§ **PASSAGE PROVIDED**
━━━━━━━━━━━━━━━━

Thanks for all the responses.

I bought the mirror a LONG time ago -- but I thought the glazier said that the foil backing meant I didn't need to use a special mirror adhesive. Does that make any sense ?


----------



## Dominion (27 Dec 2012)

I'd play it safe anyway and just use Mirror Mate. I've used it to stick 8'x4' mirrors with no other fixings and not had any issues with it. It's the only thing I've found to reliably stick mirrors to tiles so should get a great grip on mdf.


----------



## Howie (27 Dec 2012)

yep, you are correct about the foil backing. I stick mirrors onto my wardrobes all the time with regular cheap silicon as my glass guy puts the foil on the back.
Only need the special stuff if it has not got the foil on.

regards
Howie


----------



## Lons (27 Dec 2012)

I've used mirror mate many times and wouldn't use anything else. I've fixed some pretty heavy mirrors to tiled surfaces. You need to get it right as almost impossible to remove later but it won't affect the backing. If it isn't a dirt cheap mirror it's not worth the risk imo foil or no foil.

You can buy it at the minute for as little as £2.88 btw http://www.amazon.co.uk/dp/B0012RS9IA/? ... B0012RS9IA

cheers

Bob


----------



## jasonB (28 Dec 2012)

If doing this commercially like me and Lons you may find that if the bond fails and someone gets hurt your insurance may not pay out if it was found that you used the wrong adhesive. Not worth the risk for a few quid.

For wardrobes etc I have the backs safety filmed as it far stronger than foil which can tear easily if the mirror did break.

J


----------

━━━━━━━━━━━━━━━━

§ **EXTRACTED INFORMATION**
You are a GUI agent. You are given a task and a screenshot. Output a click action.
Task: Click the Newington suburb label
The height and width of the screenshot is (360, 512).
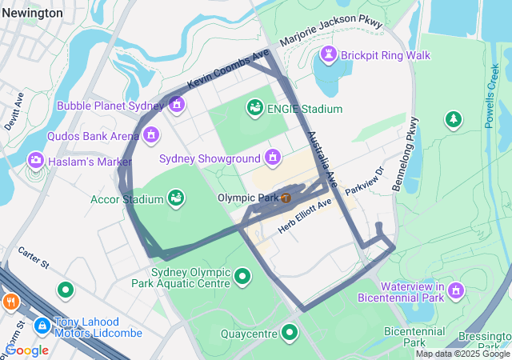point(31,13)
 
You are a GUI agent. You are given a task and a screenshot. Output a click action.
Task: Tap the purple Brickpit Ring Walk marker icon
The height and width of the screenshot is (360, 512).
point(328,54)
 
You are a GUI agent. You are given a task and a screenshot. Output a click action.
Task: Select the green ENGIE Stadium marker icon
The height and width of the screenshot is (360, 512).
point(255,108)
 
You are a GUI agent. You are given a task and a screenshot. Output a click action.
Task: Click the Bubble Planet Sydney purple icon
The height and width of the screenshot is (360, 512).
point(177,105)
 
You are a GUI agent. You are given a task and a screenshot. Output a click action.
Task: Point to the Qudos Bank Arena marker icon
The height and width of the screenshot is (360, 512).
point(150,134)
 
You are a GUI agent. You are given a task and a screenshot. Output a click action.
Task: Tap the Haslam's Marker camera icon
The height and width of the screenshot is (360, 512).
point(35,161)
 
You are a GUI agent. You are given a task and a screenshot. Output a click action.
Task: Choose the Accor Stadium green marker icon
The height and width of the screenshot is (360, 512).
point(175,198)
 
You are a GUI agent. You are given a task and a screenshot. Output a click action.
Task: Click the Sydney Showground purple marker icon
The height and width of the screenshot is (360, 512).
point(273,158)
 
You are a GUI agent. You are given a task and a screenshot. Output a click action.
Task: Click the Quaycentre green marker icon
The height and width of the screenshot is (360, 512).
point(290,331)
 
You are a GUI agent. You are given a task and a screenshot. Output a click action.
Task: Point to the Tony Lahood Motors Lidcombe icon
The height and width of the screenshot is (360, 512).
point(42,326)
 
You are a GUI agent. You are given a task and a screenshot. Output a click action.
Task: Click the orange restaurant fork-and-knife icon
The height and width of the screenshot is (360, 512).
point(10,302)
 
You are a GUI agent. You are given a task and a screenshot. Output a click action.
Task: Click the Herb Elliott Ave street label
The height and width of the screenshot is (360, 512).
point(305,217)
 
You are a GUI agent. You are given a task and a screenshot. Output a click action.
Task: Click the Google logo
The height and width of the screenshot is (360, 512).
point(26,350)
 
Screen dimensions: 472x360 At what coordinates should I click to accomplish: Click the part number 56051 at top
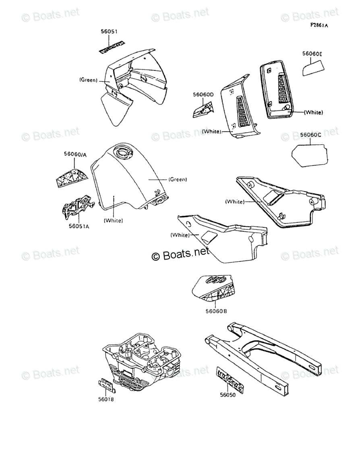(109, 31)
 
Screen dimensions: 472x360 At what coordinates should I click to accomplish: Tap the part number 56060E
(312, 53)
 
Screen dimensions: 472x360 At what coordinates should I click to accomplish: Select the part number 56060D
(203, 94)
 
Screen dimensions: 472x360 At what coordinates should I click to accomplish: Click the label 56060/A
(75, 154)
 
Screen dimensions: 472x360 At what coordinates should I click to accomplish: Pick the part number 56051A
(79, 226)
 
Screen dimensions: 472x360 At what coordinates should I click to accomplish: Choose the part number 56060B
(216, 311)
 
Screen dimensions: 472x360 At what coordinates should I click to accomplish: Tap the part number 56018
(106, 399)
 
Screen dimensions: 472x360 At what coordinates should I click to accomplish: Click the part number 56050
(228, 395)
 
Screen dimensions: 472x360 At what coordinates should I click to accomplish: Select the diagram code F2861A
(319, 25)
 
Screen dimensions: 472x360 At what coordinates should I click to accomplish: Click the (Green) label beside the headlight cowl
(88, 80)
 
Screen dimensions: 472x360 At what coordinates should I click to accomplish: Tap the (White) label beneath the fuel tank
(113, 220)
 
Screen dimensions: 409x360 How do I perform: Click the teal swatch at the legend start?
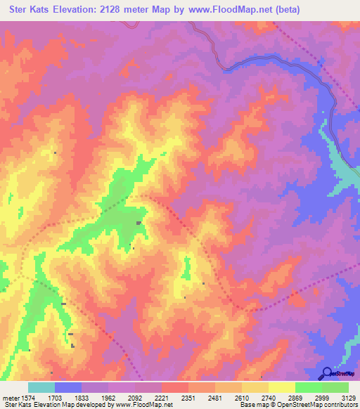coord(41,387)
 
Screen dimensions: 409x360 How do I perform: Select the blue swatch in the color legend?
coord(68,387)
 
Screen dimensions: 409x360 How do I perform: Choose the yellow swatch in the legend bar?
coord(282,387)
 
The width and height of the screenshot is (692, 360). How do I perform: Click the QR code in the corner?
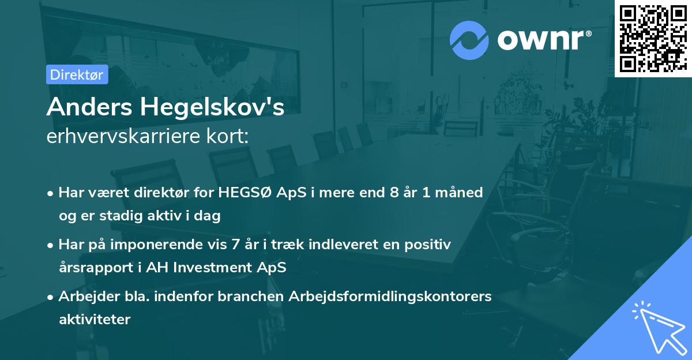(653, 38)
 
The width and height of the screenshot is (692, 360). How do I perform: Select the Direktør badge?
(77, 74)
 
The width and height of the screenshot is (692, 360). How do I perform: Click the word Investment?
(222, 268)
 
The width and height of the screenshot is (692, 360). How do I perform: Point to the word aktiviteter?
(95, 320)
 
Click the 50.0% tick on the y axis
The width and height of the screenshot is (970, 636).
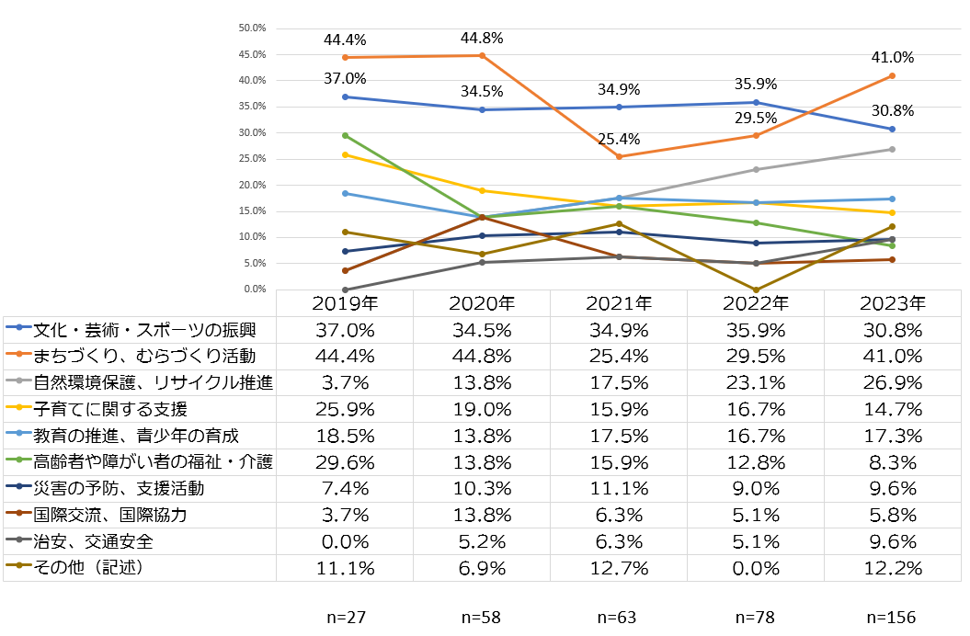(x=252, y=28)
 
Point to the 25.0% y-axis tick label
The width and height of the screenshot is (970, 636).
(x=252, y=159)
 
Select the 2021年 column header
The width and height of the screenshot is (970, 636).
(x=618, y=303)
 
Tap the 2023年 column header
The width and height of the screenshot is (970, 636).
(x=892, y=303)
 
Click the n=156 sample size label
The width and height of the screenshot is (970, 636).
(x=892, y=618)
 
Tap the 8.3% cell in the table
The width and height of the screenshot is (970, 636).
(x=892, y=461)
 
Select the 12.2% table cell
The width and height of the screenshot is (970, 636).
(x=892, y=569)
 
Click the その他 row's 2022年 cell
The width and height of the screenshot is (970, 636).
(x=755, y=569)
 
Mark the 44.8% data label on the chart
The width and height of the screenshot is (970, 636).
(x=482, y=39)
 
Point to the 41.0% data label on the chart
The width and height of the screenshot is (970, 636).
(x=892, y=57)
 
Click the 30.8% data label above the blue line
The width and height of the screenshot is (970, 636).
(x=892, y=110)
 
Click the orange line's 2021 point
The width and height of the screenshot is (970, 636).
(x=619, y=157)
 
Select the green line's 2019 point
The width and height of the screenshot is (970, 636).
(x=345, y=135)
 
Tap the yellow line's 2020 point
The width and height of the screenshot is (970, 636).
(x=482, y=190)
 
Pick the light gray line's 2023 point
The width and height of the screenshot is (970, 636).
(x=892, y=149)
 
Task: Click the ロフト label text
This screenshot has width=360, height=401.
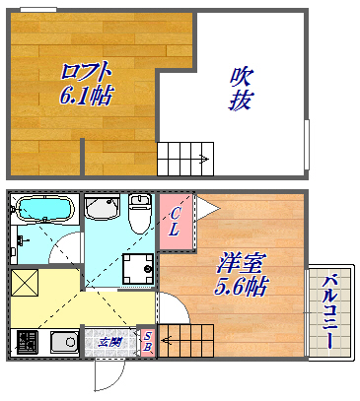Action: pyautogui.click(x=85, y=72)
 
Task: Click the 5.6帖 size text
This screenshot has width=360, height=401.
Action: pyautogui.click(x=243, y=287)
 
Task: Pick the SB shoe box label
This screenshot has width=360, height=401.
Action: pyautogui.click(x=147, y=342)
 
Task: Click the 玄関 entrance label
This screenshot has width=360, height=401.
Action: pyautogui.click(x=110, y=342)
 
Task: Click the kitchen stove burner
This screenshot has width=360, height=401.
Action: pyautogui.click(x=26, y=343)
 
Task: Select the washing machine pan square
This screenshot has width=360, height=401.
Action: pyautogui.click(x=137, y=268)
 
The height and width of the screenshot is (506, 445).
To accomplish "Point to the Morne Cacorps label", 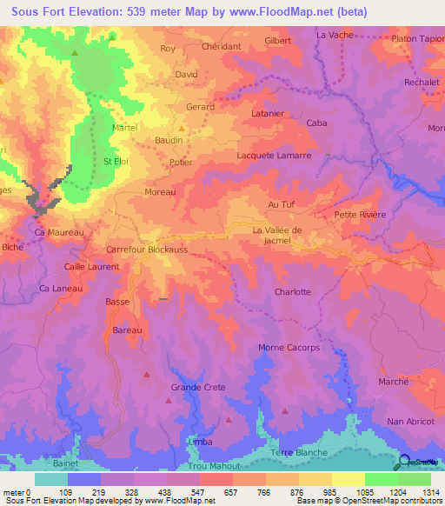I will tap(289, 348).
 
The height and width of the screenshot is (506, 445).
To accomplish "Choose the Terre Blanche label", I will tap(299, 452).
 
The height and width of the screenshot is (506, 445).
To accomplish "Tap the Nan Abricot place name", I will tap(408, 421).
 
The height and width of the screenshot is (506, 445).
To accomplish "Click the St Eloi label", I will tap(116, 161).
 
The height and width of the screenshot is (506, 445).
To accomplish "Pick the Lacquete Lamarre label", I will tap(274, 155).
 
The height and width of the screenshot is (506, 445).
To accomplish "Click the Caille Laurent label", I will tap(91, 266).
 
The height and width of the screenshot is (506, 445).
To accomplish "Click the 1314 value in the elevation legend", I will tap(431, 490).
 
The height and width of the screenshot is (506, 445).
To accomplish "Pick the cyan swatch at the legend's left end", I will tap(51, 479).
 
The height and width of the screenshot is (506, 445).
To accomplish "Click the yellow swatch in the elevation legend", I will tap(348, 479).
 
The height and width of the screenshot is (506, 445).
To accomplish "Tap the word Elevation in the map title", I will tap(92, 11).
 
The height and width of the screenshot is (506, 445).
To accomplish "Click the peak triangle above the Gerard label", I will tap(194, 92).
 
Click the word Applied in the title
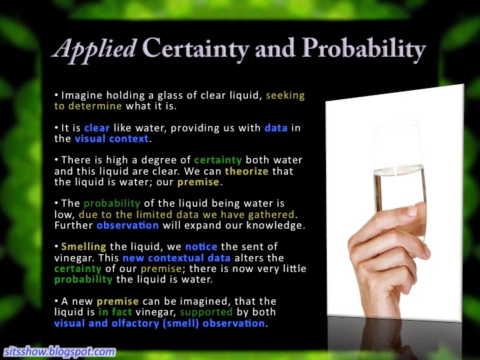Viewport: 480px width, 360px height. tap(95, 49)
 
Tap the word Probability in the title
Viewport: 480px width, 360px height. tap(364, 49)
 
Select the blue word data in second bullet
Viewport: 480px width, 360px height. tap(276, 127)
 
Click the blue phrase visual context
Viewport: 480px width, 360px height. tap(112, 139)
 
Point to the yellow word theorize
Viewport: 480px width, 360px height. tap(247, 171)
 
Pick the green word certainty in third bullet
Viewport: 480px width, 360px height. tap(218, 160)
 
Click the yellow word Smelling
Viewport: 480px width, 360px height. tap(83, 247)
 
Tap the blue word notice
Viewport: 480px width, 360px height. tap(201, 247)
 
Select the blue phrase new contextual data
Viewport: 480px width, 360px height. tap(177, 258)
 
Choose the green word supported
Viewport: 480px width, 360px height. tap(206, 312)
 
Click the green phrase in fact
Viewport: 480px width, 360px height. tap(115, 312)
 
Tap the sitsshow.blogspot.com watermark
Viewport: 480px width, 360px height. tap(60, 351)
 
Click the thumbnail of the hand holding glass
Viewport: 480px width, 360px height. tap(395, 203)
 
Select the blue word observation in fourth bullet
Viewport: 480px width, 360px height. tap(127, 225)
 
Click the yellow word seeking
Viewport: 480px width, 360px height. tap(285, 95)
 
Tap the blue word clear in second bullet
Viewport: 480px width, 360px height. tap(97, 127)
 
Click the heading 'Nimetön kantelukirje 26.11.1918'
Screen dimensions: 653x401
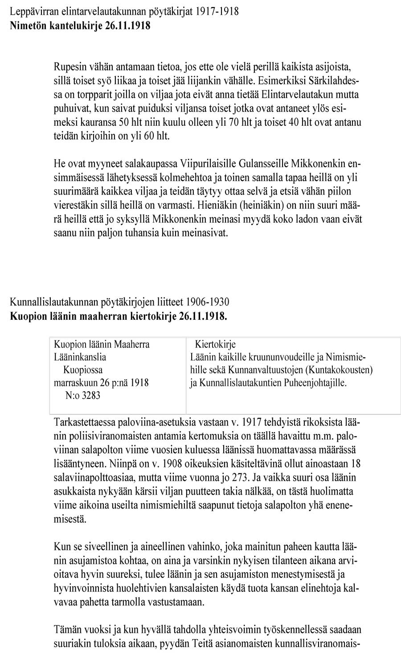(80, 25)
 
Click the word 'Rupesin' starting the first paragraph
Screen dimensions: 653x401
(69, 67)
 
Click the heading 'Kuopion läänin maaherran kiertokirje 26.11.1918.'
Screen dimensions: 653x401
(119, 317)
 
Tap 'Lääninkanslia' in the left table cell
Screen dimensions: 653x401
(80, 357)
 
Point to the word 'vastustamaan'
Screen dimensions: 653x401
(180, 602)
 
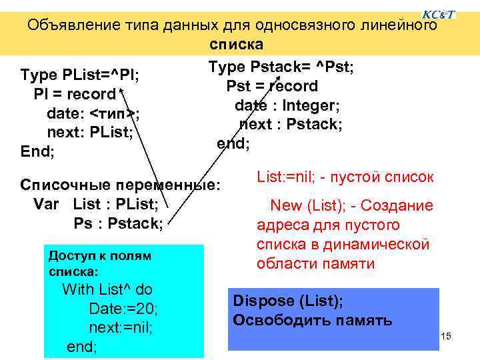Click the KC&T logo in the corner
click(x=439, y=13)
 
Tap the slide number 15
click(x=446, y=336)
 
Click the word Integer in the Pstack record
click(x=311, y=105)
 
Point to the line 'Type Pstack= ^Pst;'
click(x=281, y=67)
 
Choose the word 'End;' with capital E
click(x=38, y=151)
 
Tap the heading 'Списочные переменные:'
click(x=119, y=183)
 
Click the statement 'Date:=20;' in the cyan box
click(x=123, y=309)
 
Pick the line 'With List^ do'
click(x=107, y=289)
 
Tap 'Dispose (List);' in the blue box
click(x=288, y=301)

━━━━━━━━━━━━━━━━

§ **EXERCISE INSTRUCTIONS**
1. In the forum thread on mirror adhesive, what does Howie use to stick mirrors onto wardrobes?
2. Return the passage of the forum thread on mirror adhesive starting with "yep, you are" and going on through "on the back.".
The entries come from a source separate from the forum thread on mirror adhesive.

§ **EXPECTED OUTPUTS**
1. Regular cheap silicon.

2.
yep, you are correct about the foil backing. I stick mirrors onto my wardrobes all the time with regular cheap silicon as my glass guy puts the foil on the back.